● **What you will do**
Omitting all pictures, copy word for word the lines from the line containing "Task: Open the Insert link icon" through the final line of the entries.

Collected data:

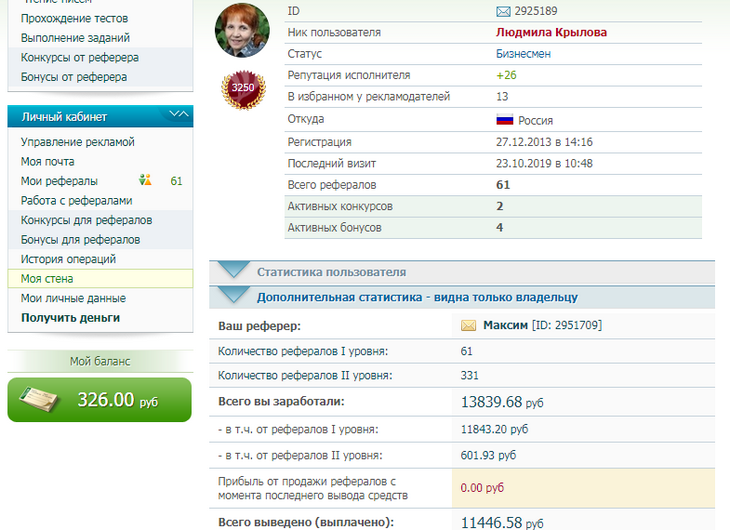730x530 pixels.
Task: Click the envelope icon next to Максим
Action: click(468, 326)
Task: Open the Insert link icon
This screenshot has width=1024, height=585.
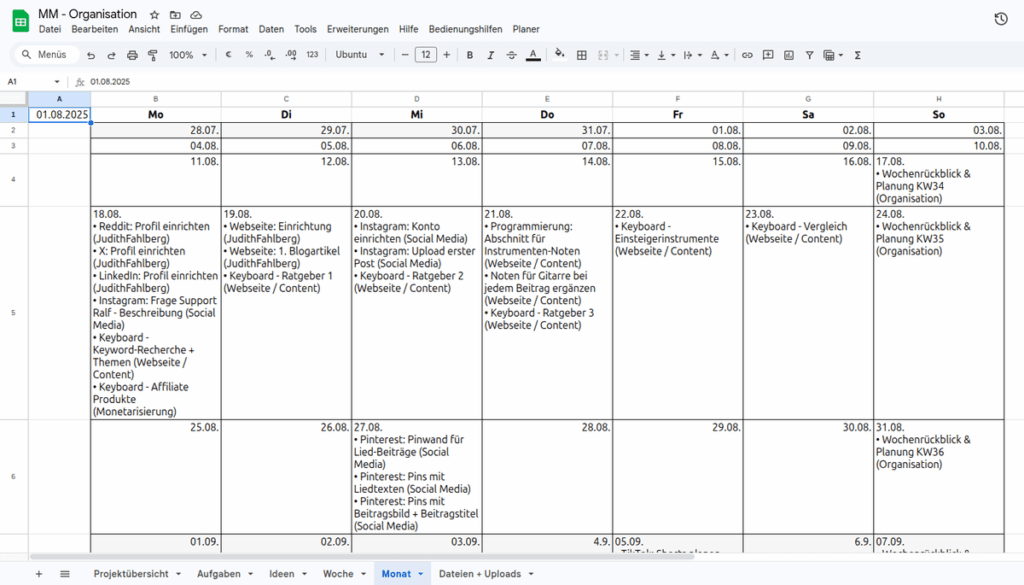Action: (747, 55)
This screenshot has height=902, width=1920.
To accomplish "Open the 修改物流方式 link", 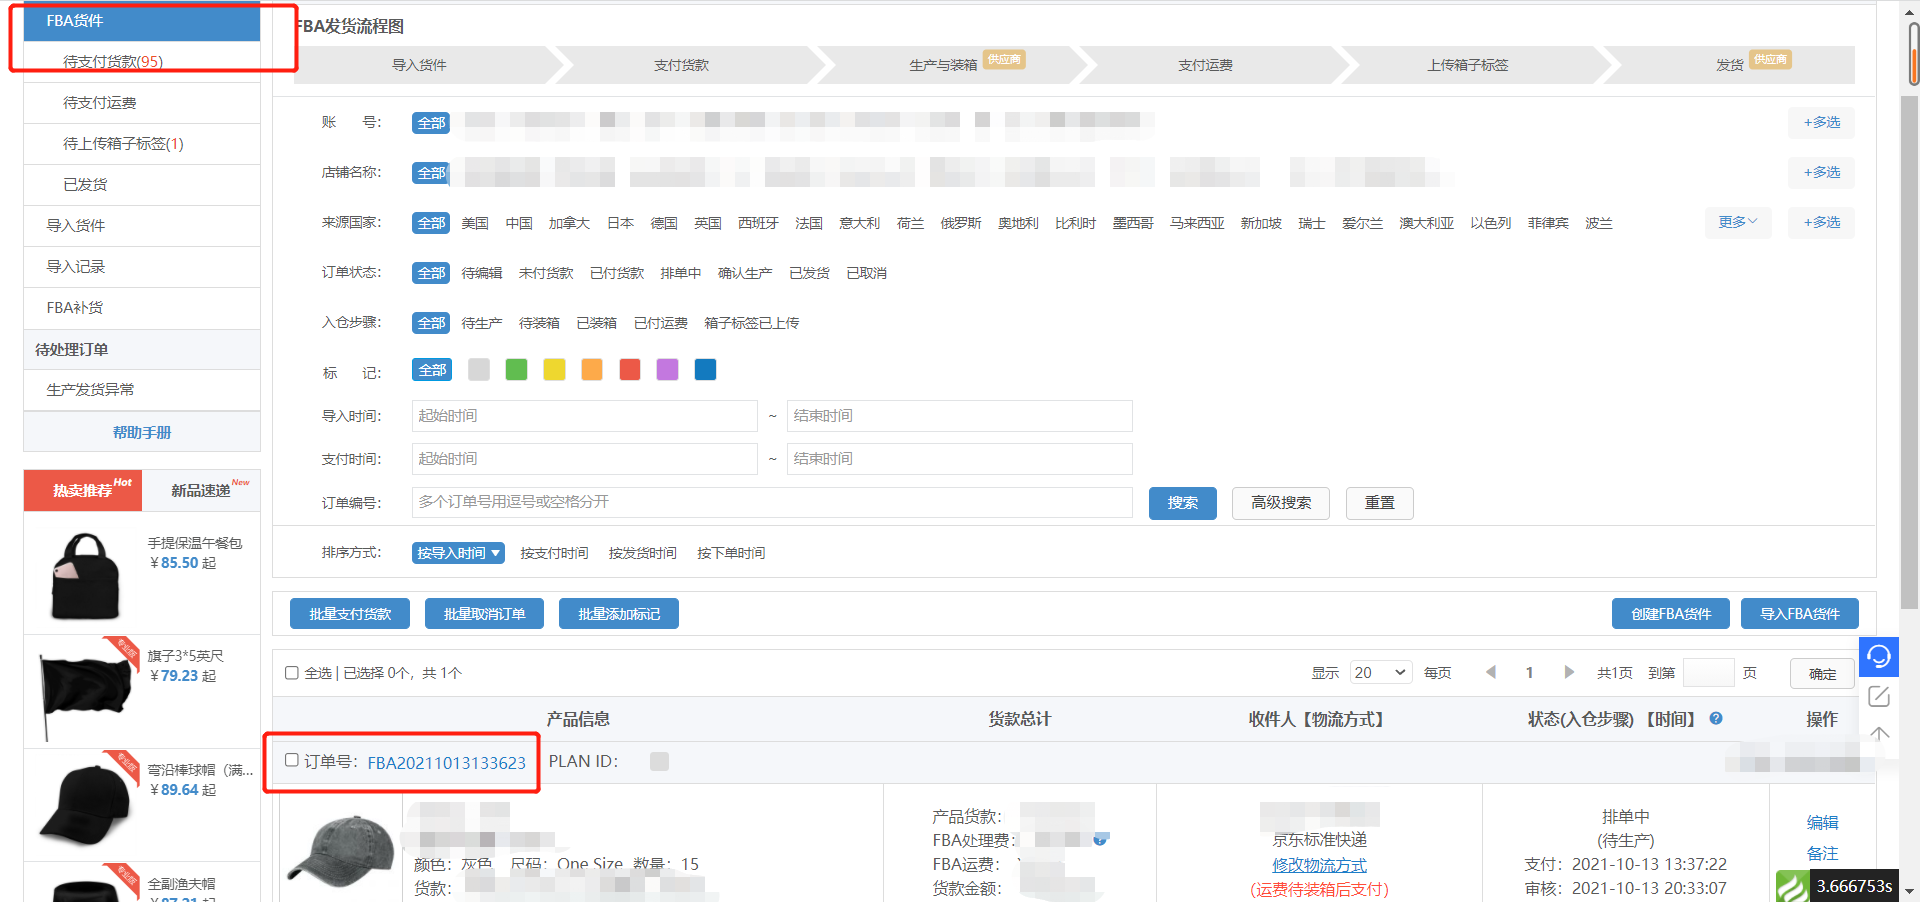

● **Task solution**
Task: Open the Insert link icon
This screenshot has width=1024, height=585.
Action: (747, 55)
This screenshot has height=902, width=1920.
To accomplish "Open the 修改物流方式 link", 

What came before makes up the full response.